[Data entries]
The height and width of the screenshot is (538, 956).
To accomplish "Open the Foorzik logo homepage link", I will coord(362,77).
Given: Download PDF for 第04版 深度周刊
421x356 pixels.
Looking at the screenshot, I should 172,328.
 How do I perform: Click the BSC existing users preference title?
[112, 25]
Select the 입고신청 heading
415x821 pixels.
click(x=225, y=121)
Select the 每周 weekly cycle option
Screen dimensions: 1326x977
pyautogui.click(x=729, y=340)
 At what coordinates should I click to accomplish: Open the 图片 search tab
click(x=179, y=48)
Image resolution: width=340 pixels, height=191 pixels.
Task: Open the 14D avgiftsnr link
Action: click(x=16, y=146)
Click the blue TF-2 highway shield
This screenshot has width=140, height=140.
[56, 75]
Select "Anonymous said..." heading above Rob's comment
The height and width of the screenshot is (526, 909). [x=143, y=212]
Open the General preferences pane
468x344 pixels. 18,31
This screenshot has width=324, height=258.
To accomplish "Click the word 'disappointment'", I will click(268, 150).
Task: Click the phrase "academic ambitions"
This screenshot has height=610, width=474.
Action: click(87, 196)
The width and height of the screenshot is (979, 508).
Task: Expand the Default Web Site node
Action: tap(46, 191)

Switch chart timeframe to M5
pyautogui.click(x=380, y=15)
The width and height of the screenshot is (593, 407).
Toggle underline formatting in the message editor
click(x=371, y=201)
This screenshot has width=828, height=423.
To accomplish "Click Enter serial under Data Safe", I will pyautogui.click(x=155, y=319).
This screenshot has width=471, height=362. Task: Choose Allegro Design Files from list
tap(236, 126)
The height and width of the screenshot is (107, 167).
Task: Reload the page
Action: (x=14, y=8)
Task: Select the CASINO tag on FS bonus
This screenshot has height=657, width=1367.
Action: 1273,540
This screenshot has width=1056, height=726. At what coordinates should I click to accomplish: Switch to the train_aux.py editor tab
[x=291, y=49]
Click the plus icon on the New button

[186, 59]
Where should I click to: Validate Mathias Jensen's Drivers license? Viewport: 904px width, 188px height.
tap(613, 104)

▶ **Aim of the exercise**
Could you restate every entry above word for word?

▶ **Answer box**
The height and width of the screenshot is (538, 956).
To accomplish "Open the Foorzik logo homepage link", I will coord(362,77).
Given: Download PDF for 第04版 深度周刊
421x356 pixels.
Looking at the screenshot, I should 172,328.
 How do I perform: Click the BSC existing users preference title?
[112, 25]
Select the 입고신청 heading
415x821 pixels.
click(x=225, y=121)
Select the 每周 weekly cycle option
Screen dimensions: 1326x977
pyautogui.click(x=729, y=340)
 At what coordinates should I click to accomplish: Open the 图片 search tab
click(x=179, y=48)
Image resolution: width=340 pixels, height=191 pixels.
Task: Open the 14D avgiftsnr link
Action: click(x=16, y=146)
Click the blue TF-2 highway shield
This screenshot has width=140, height=140.
[56, 75]
Select "Anonymous said..." heading above Rob's comment
The height and width of the screenshot is (526, 909). [x=143, y=212]
Open the General preferences pane
468x344 pixels. 18,31
This screenshot has width=324, height=258.
To accomplish "Click the word 'disappointment'", I will click(268, 150).
Task: Click the phrase "academic ambitions"
This screenshot has height=610, width=474.
Action: click(87, 196)
The width and height of the screenshot is (979, 508).
Task: Expand the Default Web Site node
Action: tap(46, 191)

Switch chart timeframe to M5
pyautogui.click(x=380, y=15)
The width and height of the screenshot is (593, 407).
Toggle underline formatting in the message editor
click(x=371, y=201)
This screenshot has width=828, height=423.
To accomplish "Click Enter serial under Data Safe", I will pyautogui.click(x=155, y=319).
This screenshot has width=471, height=362. Task: Choose Allegro Design Files from list
tap(236, 126)
The height and width of the screenshot is (107, 167).
Task: Reload the page
Action: (x=14, y=8)
Task: Select the CASINO tag on FS bonus
This screenshot has height=657, width=1367.
Action: 1273,540
This screenshot has width=1056, height=726. At what coordinates should I click to accomplish: Switch to the train_aux.py editor tab
[x=291, y=49]
Click the plus icon on the New button

[186, 59]
Where should I click to: Validate Mathias Jensen's Drivers license? Viewport: 904px width, 188px height.
tap(613, 104)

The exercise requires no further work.